__Provided information__
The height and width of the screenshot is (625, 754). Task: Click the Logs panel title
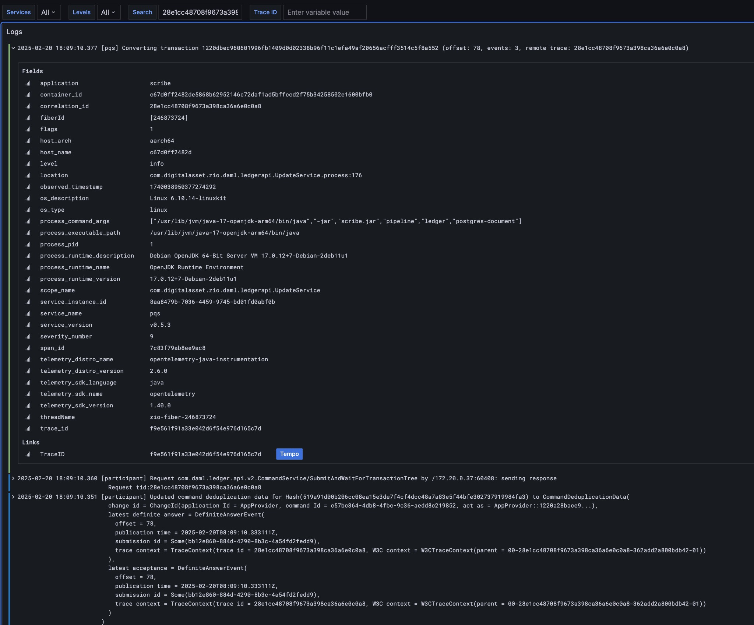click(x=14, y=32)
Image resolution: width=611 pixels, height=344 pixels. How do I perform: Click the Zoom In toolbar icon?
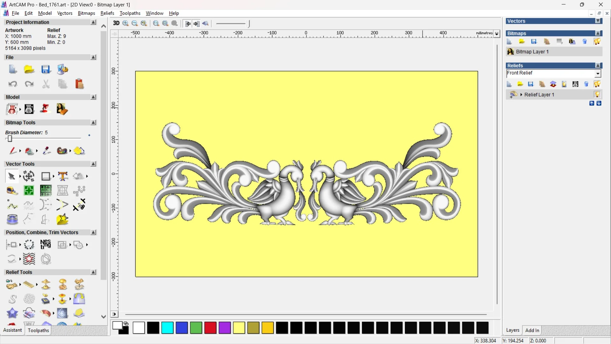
---
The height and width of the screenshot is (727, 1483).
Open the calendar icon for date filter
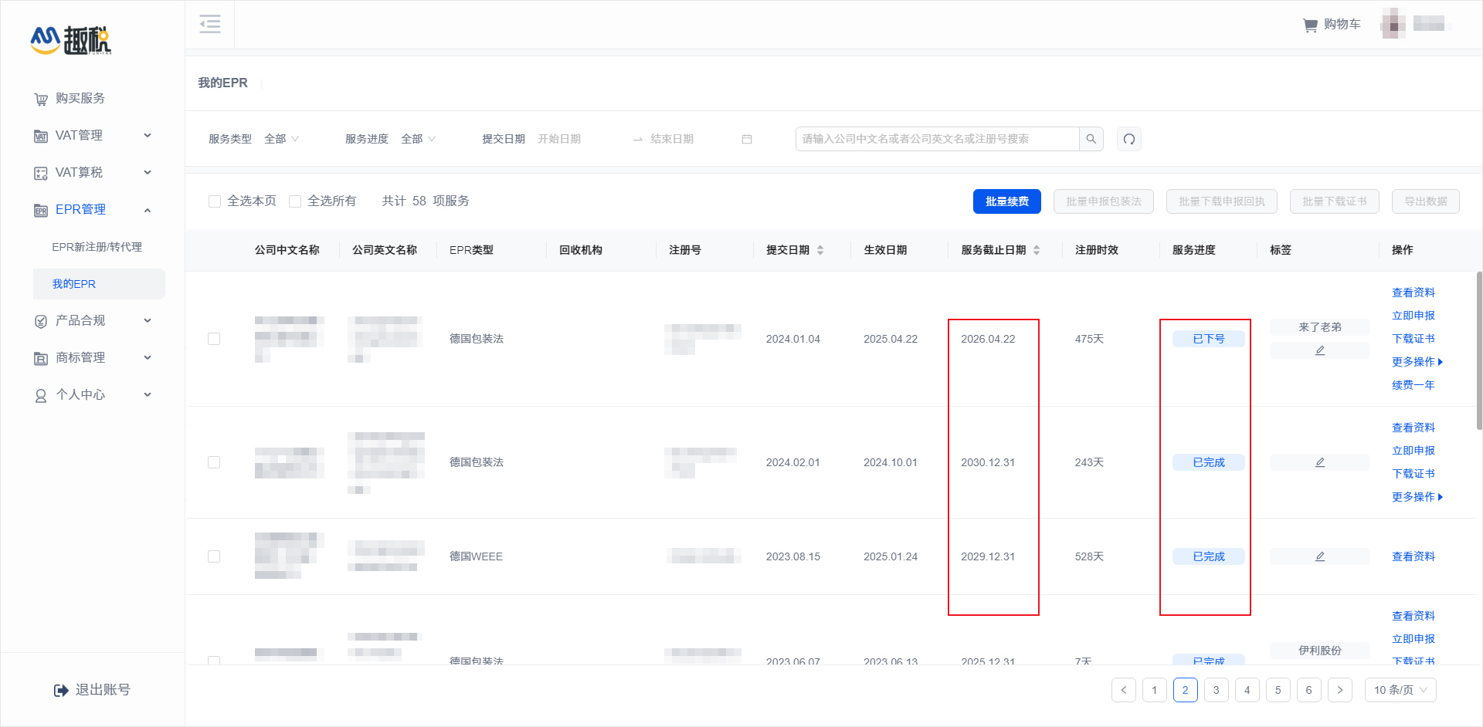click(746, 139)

__Task directions__
Look above for the line with "The height and width of the screenshot is (625, 754)." and the line with "Image resolution: width=611". Output those two and everything between them exactly, pictures excluded.

__Solution to the exercise__
The height and width of the screenshot is (625, 754). Task: Click the Logs panel title
click(x=14, y=32)
Image resolution: width=611 pixels, height=344 pixels. How do I perform: Click the Zoom In toolbar icon?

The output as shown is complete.